A gerund is quite powerful. It takes a verb and makes it a noun. But it's almost like an active noun.


Hey this was my 7000th post!!! :Banana:   :Banana:   :Banana:   :Banana:

----------


## SleepyWitch

cool examples  :Smile:  will explain about it on Thursday when I've got all the details  :Smile: 
for a start it's enough to say that there is a mix-up of form and function here:



> Every gerund, without exception, ends in -ing. Gerunds are not, however, all that easy to pick out. The problem is that all present participles also end in -ing.
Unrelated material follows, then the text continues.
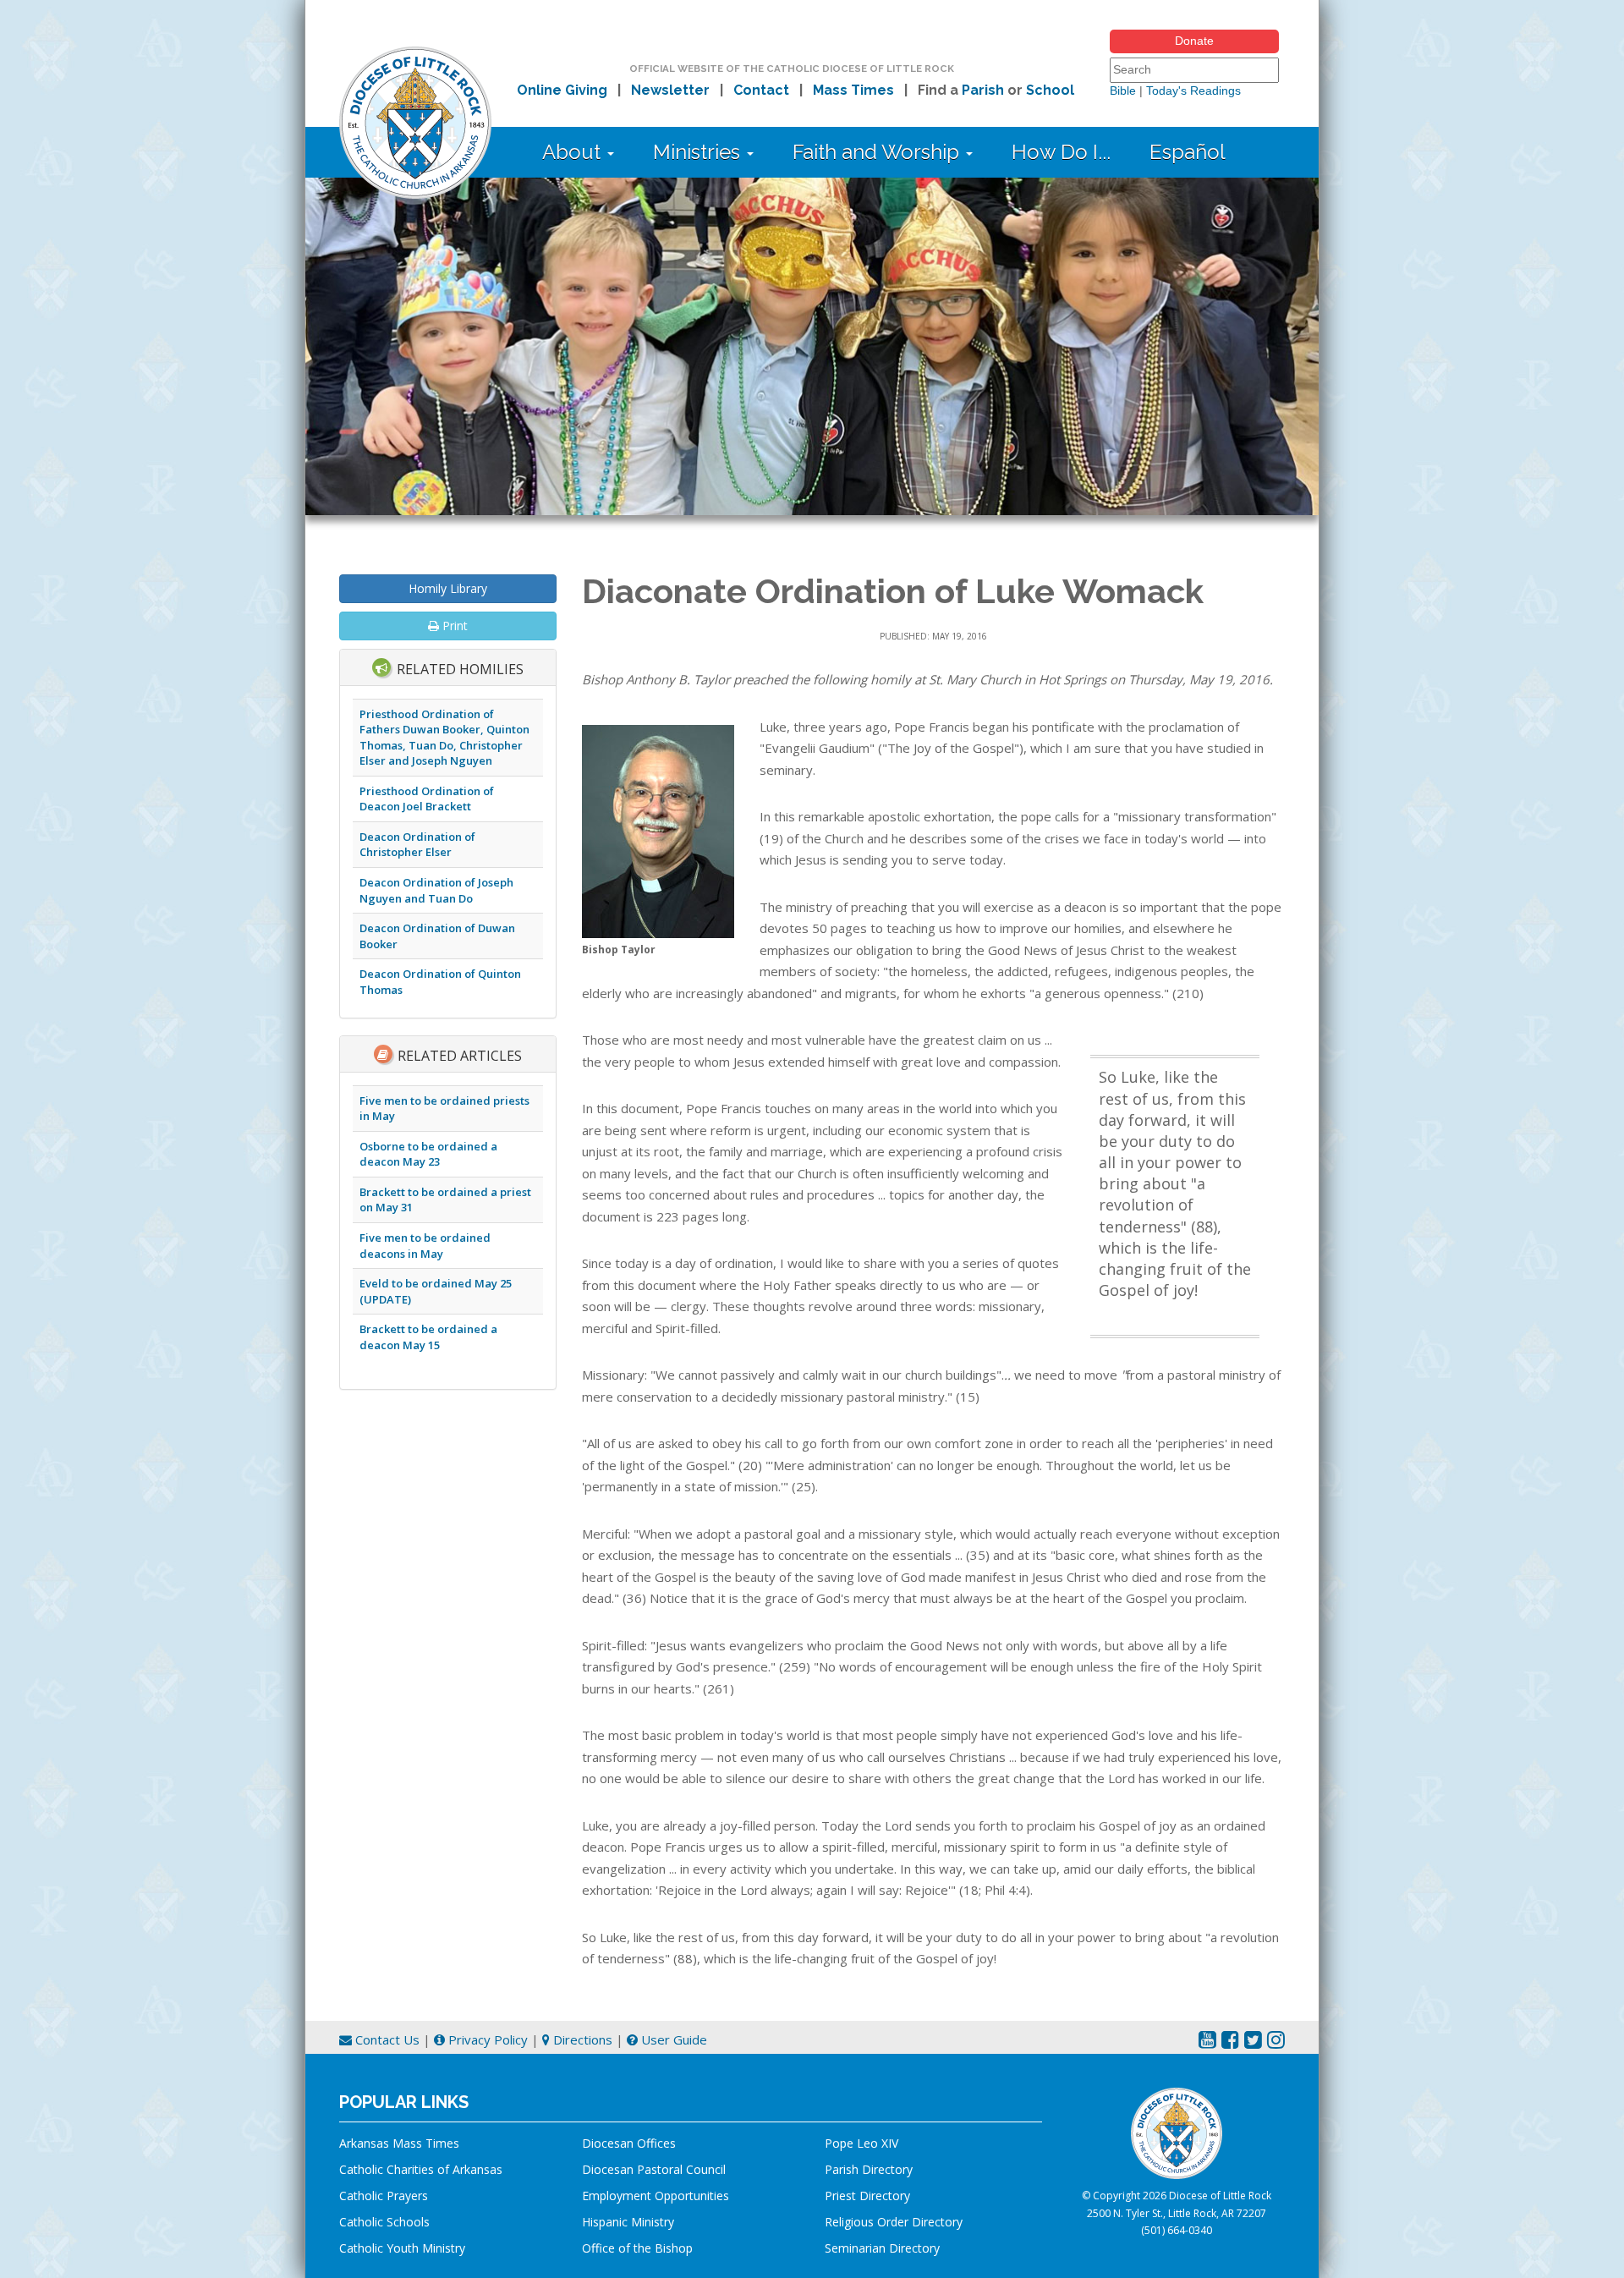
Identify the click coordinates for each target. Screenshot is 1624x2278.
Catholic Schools (384, 2222)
What is the difference?


in terms of form, the difference is nil, which makes the term 'gerund' redundant where it refers to a formal category (i.e. the way the word looks).
in Latin, the gerund and the participle actually differ in form (puer loquens - the speaking boy, ars loquendi - the art of public speaking, don't ask me which is which  :Smile: ), but in English they look the same.
I'll tell you more about the function side of the problem after that class  :Smile:

----------


## Jean-Baptiste

> It takes a verb and makes it a noun.


But how do a make a noun, like say "kitten," into a verb? "The poor sot was kittened to death."  :FRlol:  

Congratulation on 7,000!

----------


## Virgil

> But how do a make a noun, like say "kitten," into a verb? "The poor sot was kittened to death."  
> 
> Congratulation on 7,000!


Well, kittened hasn't gained a verb meaning. But dog has.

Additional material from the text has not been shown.